Tian, S.et al.Diatomische Pt heterogene katalysator met uitstekende katalytische prestaties voor selectieve hydrogenering en epoxidatie.Nationale gemeente.12, 3181 (2021).
Wang, Yu.et al.Chemoselectieve hydrogenering van nitroarenen op ijzer(III)-OH-platina-grensvlakken op nanoschaal.Angie.Chemisch.interne Ed.59, 12736–12740 (2020).
Wei, H. et al.FeOx ondersteunde platina monoatomaire en pseudomonoatomische katalysatoren voor chemoselectieve hydrogenering van gefunctionaliseerde nitroaromatische verbindingen.Nationale gemeente.5, 5634 (2014).
Khan, A. et al.Scheiding van opeenvolgende Pt-atomen en vorming van Pt-Zn intermetallische nanodeeltjes om de selectiviteit van 4-nitrofenylacetyleen-hydrogenering af te stemmen.Nationale gemeente.10, 3787 (2019).
Wang, K. et al.Een blik op de onconventionele grootte-afhankelijkheid van mono-atomaire Pt-katalysatoren ondersteund door CeO2.Scheikunde 6, 752–765 (2020).
Feng Yu et al.On-demand ultraselectief hydrogeneringssysteem met behulp van fijn afgestemde Pd-Cd-nanokubussen.Jam.Chemisch.maatschappij.142, 962–972 (2020).
Fu, J. et al.Synergetische effecten voor verbeterde katalyse in dubbele monoatomaire katalysatoren.Catalaanse SAU.11, 1952–1961 (2021).
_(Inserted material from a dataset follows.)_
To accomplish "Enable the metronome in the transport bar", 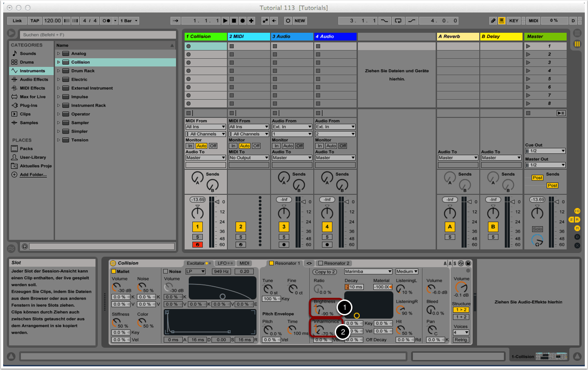I will coord(106,20).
Liu, L. et al.Het bepalen van de evolutie van heterogene enkelvoudige metaalatomen en nanoclusters onder reactieomstandigheden: wat zijn de werkende katalytische locaties?Catalaanse SAU.9, 10626–10639 (2019).
Yang, N. et al.Amorfe/kristallijne heterogene palladium nanosheets: éénpotsynthese en zeer selectieve hydrogeneringsreactie.Geavanceerde alma mater.30, 1803234 (2018).
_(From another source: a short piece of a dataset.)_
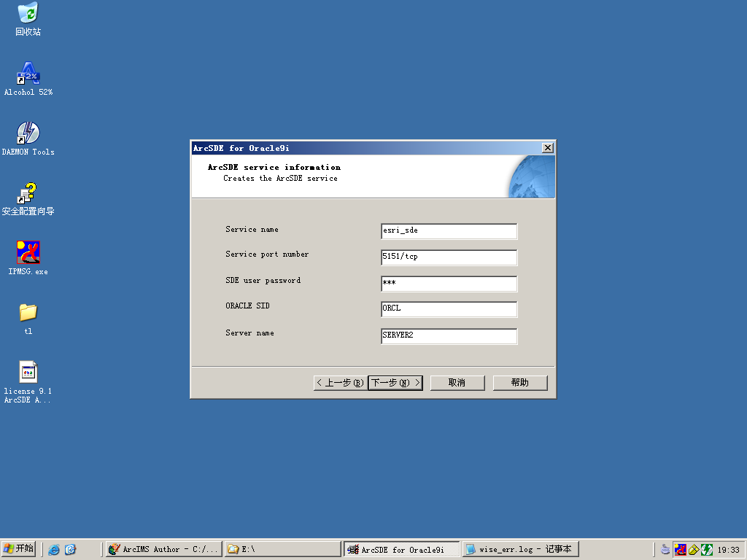Screen dimensions: 747x560
Task: Launch IPMSG.exe from the desktop
Action: coord(28,253)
Gao, R. et al.Het doorbreken van de wisselwerking tussen selectiviteit en activiteit van op nikkel gebaseerde hydrogeneringskatalysatoren door sterische effecten en d-bandcentra af te stemmen.Geavanceerde wetenschap.6, 1900054 (2019).
Lee, M. et al.Actieve bron van Co-NC-katalysatoren voor chemoselectieve hydrogenering van nitroaromatische verbindingen.Catalaanse SAU.11, 3026–3039 (2021).